Line things up!

You don’t have to be blessed with, as the Germans say, a fingerspitzengefühl for design to create professional-looking documents. The secret lies in a few basic rules that everyone – with a little bit of effort – can master. Today I discuss one of them: alignment.

Alignment unifies separate elements on a slide or a page. This principle visually organizes the information and shows how items are in one way or another connected to each other.

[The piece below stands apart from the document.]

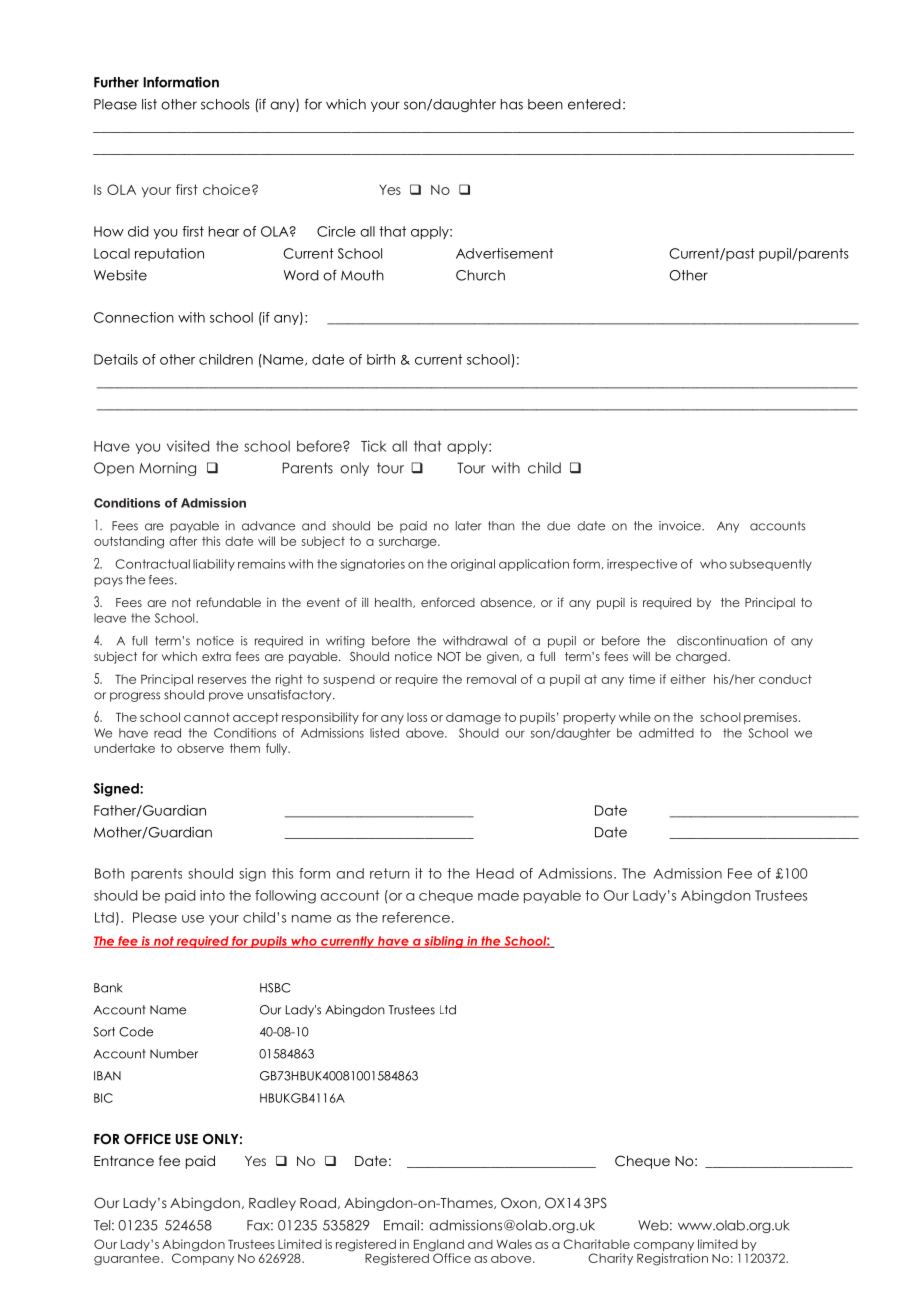  Describe the element at coordinates (212, 895) in the screenshot. I see `into` at that location.
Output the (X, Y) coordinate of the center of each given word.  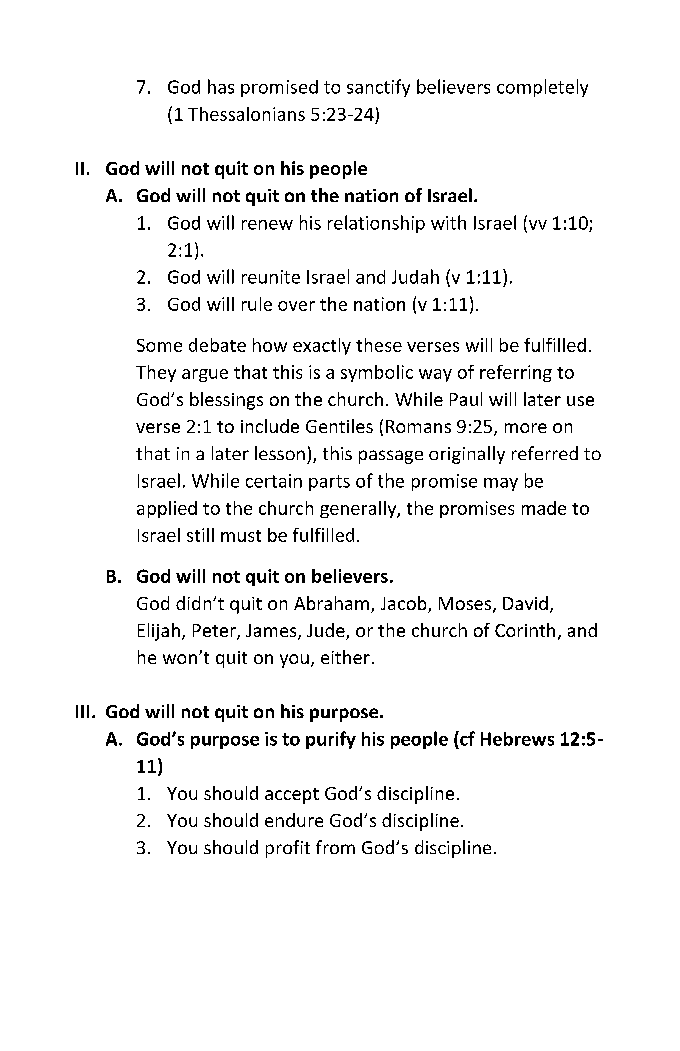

Slide2This is an extreme example of a poster with no alignment at all. Title, pictures and text blocks are arbitrarily placed on the page and parts that are closely related to each other are differently aligned. The text is aligned in three different ways: left, right and centered. This is practically a felony in the world of graphic design ;) More common is to choose one type of alignment that you repeat throughout the page. Besides that, centered text is generally not a good idea for professional documents, especially for body text, cause this makes reading more difficult. The poorly arranged poster creates a messy look and confuses the spectator.

Slide3

This is the same poster after applying alignment. By following this easy principle the poster looks more elegant and professional. Each item has a visual connection to another item on the page. Note that the elements are not only vertically, but also horizontally aligned, along a baseline.

Try to align consequently. Use for example the same white space between different elements.

As said before, try to avoid centered alignment, this is not as strong as left or right alignment, and creates a less serious look.

 

How to align in MS Office
Both in PowerPoint and Word you can align selected objects relative to one another. Furthermore, you can align an element to the edge of the slide in PowerPoint, or in Word, to the edge of the page or margin. In PowerPoint you can snap objects to a grid but unfortunately, the option to align objects to drawing guides is missing. Depending on this choice you can check further alignment options: align left, center, right; align top, middle, bottom; distribute horizontally or vertically.

You can find the different align options on the contextual tab Drawing Tools > group Arrange > dropdown menu Align. On the tab Home in the group paragraph you can find the options to align text.

Robin Williams (namesake of the actor) discusses the principle of alignment together with other interesting design tricks in her book The Non-Designer’s Design Book, a must read!
For instance, she advices to combine alignment with the principle of proximity, which implies that you adjust the spacing between the items according to their relationship to each other. This results in good compositions.

Hope this leads to better and clear lay-outs for your future documents and maybe an extra book on your bookshelf!